7.3.3.2 Continual Learning

As new interaction data is continuously generated, models need to be able to learn new knowledge while avoiding forgetting old knowledge, addressing the problem of Catastrophic Forgetting. - Incremental Training: Periodically update model parameters with new data. To mitigate catastrophic forgetting, a Replay Buffer mechanism can be employed to store a representative portion of old data and mix it with new data during training, ensuring the model consolidates learned knowledge while acquiring new information. - Knowledge Distillation: Utilize a large, high-performing model (teacher model) to guide the learning of a smaller model (student model), or distill model capabilities using high-quality small-scale data, thereby reducing model complexity and computational cost while maintaining performance.

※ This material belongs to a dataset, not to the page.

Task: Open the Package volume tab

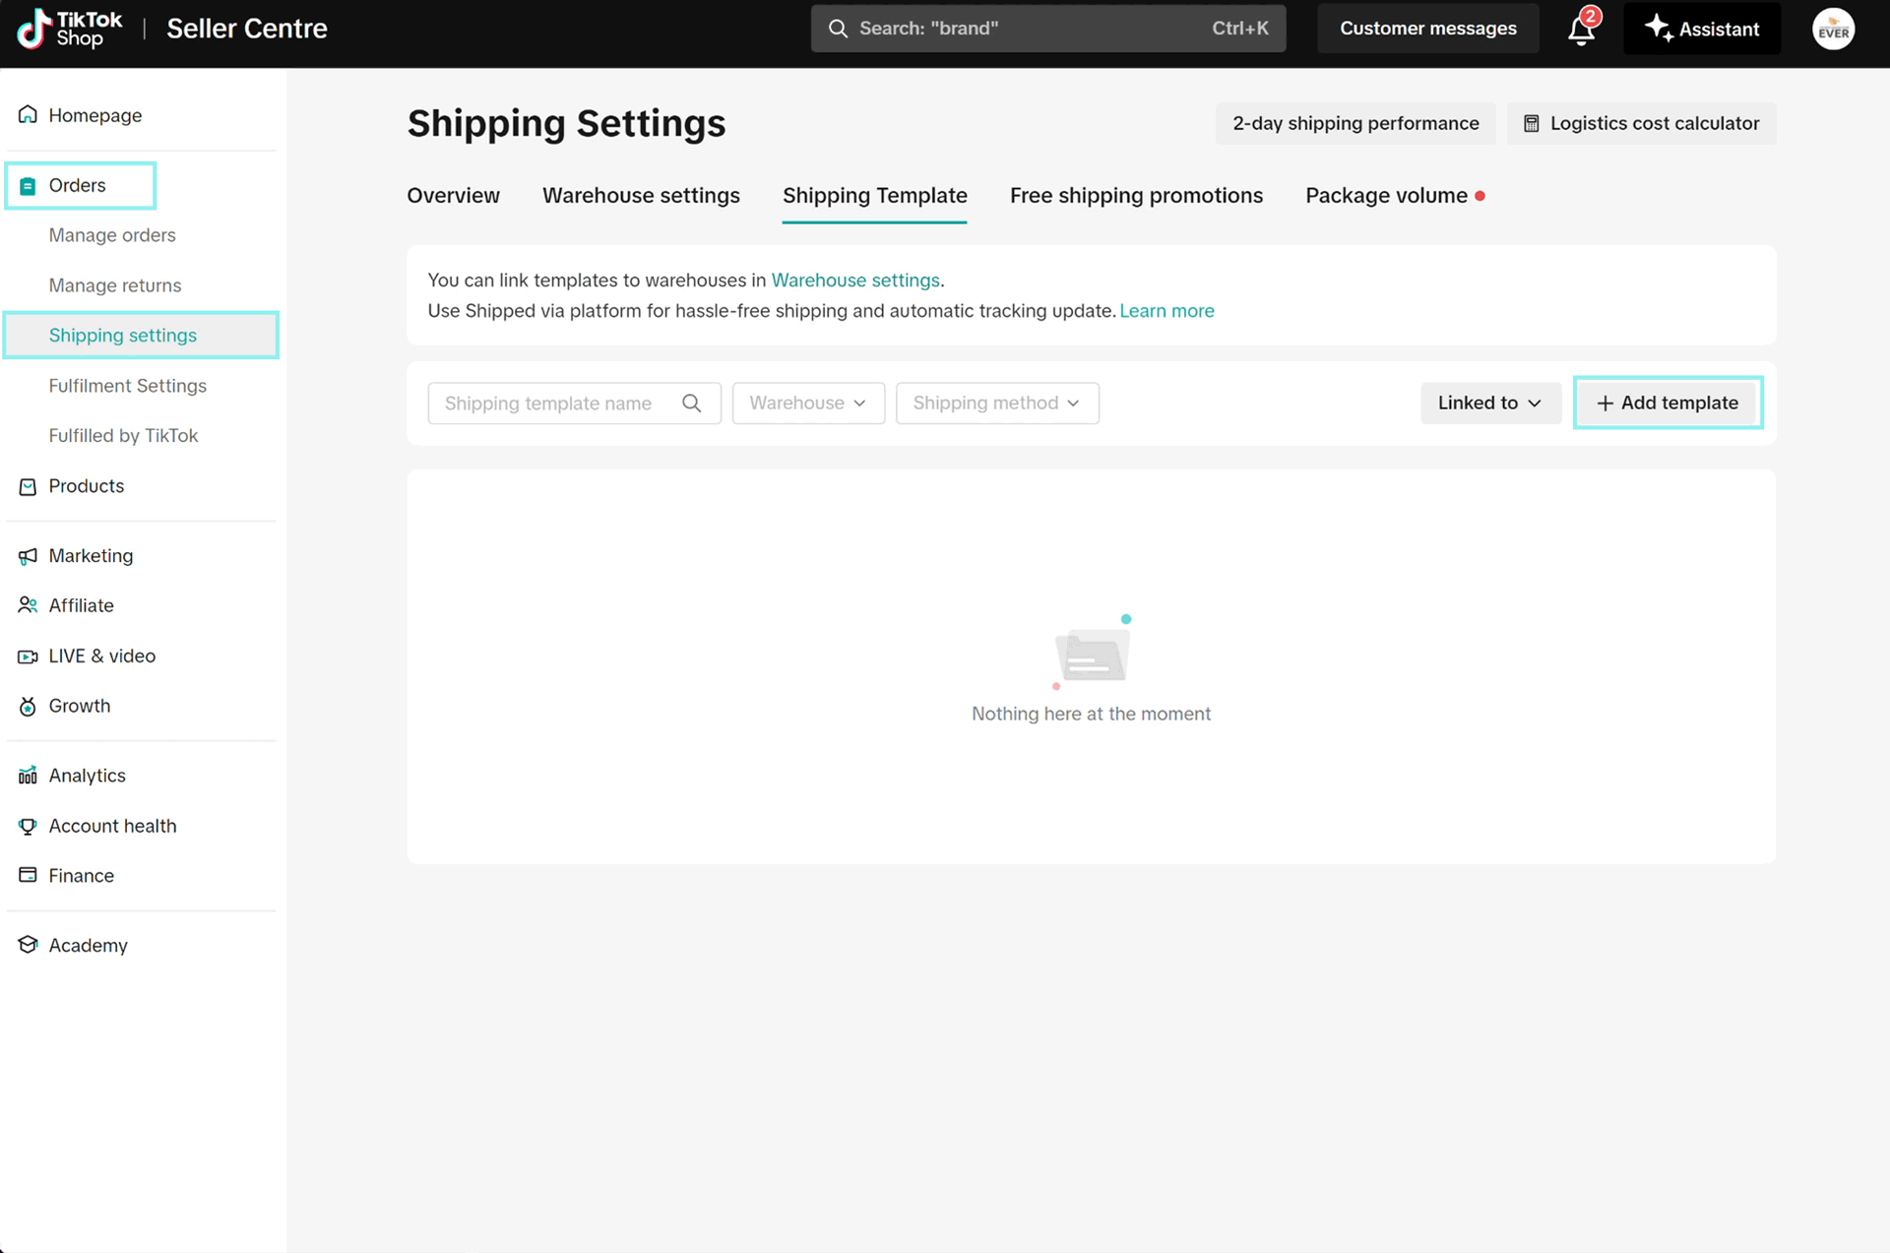Action: pos(1386,195)
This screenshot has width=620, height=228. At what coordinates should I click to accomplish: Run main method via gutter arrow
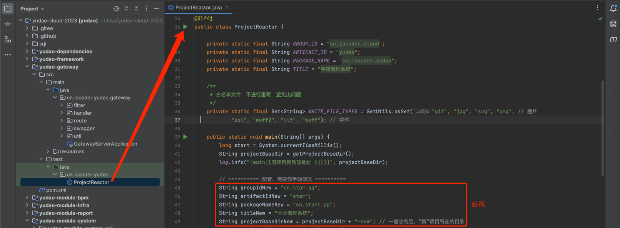coord(185,137)
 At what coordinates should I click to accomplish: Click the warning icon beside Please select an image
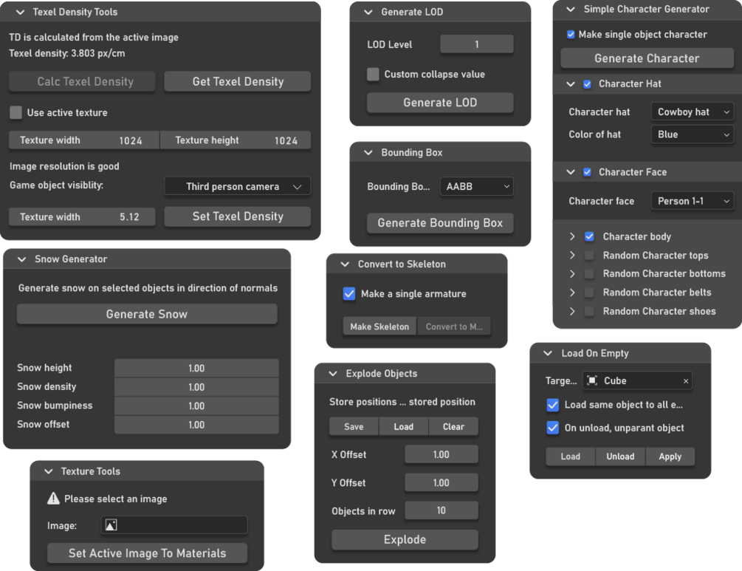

7.3.3.3 Retrieval Augmentation

Retrieval augmentation, especially the RAG architecture, significantly improves the accuracy and timeliness of LLMs by storing historical high-quality dialogues or external knowledge in a retrieval database, enabling real-time retrieval of similar cases to assist generation. This allows the model to generate responses by incorporating the latest and most accurate information, rather than solely relying on its training data.